In an attempt to demonstrate the critical nature of this portion of the proceedings, reference is made by the defendant to numerous decisions of the United States Supreme Court in which counsel has been required at other stages of the proceedings: at a lineup, United States v. Wade (1967), 388 U.S. 218, 87 S.Ct. 1926, 18 L.Ed.2d 1149; at an interrogation, Miranda v. Arizona (1966), 384 U.S. 436, 86 S.Ct. 1602, 16 L.Ed.2d 694; at certain preliminary hearings, White v. Maryland (1963), 373 U.S. 59, 83 S.Ct. 1050, 10 L.Ed.2d 193; at an arraignment, Hamilton v. Alabama (1961), 368 U.S. 52, 82 S.Ct. 157, 7 L.Ed.2d 114; at a trial, Gideon v. Wainwright (1963), 372 U.S. 335, 83 S.Ct. 792, 9 L.Ed.2d 799; at sentencing, Mempa v. Rhay (1967), 389 U.S. 128, 88 S.Ct. 254, 19 L.Ed.2d 336; and for appeal, Douglas v. California (1963), 372 U.S. 353, 83 S.Ct. 814, 9 L.Ed.2d 811. 1 None of these cases pertain directly to the controversy in the present appeal, but they do demonstrate a concern that counsel be present or expressly waived whenever alternatives of action are available to the accused, including opportunity for objection or for the presentation of arguments to the court, as in sentencing situations.

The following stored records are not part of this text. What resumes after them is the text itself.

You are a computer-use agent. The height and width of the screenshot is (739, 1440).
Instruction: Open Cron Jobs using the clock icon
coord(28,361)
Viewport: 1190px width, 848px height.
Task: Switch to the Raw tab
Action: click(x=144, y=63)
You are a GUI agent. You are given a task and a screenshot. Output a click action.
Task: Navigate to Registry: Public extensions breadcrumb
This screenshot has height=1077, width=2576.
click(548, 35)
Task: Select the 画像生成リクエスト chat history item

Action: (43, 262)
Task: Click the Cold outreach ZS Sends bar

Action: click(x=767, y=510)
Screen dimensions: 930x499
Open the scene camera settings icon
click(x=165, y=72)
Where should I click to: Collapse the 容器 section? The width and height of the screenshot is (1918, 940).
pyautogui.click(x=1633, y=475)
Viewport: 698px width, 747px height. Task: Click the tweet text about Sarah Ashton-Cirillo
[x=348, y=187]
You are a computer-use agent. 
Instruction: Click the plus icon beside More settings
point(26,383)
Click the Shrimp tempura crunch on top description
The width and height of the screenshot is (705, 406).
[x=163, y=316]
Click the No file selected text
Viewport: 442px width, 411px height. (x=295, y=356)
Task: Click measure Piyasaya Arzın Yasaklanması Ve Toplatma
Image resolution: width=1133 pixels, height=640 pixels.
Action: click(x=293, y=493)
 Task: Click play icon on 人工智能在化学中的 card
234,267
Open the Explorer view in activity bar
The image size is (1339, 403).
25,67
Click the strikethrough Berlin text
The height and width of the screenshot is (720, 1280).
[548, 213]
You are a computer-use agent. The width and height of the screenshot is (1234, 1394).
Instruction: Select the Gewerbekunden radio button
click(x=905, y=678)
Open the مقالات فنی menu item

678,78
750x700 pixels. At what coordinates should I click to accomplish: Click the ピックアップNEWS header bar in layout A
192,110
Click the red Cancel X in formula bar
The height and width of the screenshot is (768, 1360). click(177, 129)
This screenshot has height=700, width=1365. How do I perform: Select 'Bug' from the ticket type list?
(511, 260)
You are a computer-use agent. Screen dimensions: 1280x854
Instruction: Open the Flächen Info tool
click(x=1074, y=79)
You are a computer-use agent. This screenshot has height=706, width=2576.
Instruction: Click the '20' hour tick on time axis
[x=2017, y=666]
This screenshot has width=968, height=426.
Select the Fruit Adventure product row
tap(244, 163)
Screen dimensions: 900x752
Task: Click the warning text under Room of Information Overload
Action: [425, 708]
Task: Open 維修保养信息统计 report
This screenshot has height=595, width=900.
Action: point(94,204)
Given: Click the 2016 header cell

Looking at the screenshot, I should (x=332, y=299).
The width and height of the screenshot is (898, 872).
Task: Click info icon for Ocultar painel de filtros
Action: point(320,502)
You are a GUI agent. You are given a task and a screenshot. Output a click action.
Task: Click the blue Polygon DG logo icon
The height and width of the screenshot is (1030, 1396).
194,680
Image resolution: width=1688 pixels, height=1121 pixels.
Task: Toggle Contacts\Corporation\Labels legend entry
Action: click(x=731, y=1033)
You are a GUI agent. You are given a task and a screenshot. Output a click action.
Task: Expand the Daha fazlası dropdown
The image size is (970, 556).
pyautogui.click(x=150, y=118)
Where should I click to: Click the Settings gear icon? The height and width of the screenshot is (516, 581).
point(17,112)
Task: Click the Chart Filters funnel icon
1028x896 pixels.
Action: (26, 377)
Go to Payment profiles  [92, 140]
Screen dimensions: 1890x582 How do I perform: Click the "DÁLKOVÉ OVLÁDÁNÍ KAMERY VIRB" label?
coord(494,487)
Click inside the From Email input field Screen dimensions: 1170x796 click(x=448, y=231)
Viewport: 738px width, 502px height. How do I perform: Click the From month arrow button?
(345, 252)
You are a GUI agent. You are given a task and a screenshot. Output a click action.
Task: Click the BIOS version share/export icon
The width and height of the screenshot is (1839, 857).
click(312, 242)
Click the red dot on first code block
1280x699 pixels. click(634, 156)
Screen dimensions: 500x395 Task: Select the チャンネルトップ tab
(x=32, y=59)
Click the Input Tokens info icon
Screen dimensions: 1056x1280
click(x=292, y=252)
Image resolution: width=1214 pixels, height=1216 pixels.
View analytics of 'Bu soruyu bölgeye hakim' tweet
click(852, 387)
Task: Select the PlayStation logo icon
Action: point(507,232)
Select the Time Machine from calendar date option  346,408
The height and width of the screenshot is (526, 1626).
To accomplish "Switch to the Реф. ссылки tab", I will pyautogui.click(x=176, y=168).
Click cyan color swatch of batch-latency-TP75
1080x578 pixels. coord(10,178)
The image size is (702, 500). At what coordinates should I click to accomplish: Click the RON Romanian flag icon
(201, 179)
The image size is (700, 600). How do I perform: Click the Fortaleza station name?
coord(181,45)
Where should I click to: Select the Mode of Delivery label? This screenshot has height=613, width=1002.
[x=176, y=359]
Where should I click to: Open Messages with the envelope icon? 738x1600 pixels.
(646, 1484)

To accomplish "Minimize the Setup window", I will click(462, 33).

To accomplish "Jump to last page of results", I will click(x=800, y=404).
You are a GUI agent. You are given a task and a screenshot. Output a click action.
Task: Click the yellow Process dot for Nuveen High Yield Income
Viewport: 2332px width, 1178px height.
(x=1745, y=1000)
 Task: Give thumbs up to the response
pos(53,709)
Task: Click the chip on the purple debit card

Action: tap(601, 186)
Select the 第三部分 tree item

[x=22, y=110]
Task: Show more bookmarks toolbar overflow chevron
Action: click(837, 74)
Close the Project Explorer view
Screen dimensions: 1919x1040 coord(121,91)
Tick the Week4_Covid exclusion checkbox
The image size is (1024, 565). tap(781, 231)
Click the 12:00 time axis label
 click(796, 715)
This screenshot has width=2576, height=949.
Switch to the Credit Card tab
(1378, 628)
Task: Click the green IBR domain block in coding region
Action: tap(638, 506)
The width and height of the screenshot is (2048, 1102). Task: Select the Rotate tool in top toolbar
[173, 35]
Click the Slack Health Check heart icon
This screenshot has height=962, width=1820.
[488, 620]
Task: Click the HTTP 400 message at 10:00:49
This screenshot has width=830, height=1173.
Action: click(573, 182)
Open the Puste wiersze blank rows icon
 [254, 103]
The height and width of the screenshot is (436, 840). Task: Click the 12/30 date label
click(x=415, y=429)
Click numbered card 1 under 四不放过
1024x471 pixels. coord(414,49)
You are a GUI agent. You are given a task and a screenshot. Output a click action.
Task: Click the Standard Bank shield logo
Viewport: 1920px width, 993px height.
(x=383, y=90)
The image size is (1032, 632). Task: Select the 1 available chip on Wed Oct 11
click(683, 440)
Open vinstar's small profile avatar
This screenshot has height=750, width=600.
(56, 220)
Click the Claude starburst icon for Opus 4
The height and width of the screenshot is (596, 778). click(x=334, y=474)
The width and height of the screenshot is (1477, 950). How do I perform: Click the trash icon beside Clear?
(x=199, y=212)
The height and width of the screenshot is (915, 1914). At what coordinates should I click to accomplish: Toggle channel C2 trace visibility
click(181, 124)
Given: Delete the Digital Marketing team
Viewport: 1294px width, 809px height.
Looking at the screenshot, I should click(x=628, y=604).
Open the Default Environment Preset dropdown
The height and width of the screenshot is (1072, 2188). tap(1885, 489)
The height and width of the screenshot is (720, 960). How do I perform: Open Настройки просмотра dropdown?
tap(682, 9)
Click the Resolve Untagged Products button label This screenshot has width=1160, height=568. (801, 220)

The state has argued that Ritchie's failure to object to the proceedings without counsel constitutes a waiver of the right to assistance of counsel under the doctrine of State v. Russell (1958), 5 Wis.2d 196 92 N.W.2d 210. In Russell this court said, at pp. 200, 201, 92 N.W.2d at p. 212:

'While counsel has a right and perhaps a duty to be present when a jury comes in for additional instructions, such right may be waived. What amounts to waiver depends on the facts in each case. Stoddard v. State (1907), 132 Wis. 520, 112 N.W. 453; Clemens v. State (1922), 176 Wis. 289, 185 N.W. 209, 21 A.L.R. 1490. Counsel must assume the risk of his own arrangements with the court reporter or other personnel to be called when the jury comes in for additional instructions or with a verdict if he absents himself from the courtroom during...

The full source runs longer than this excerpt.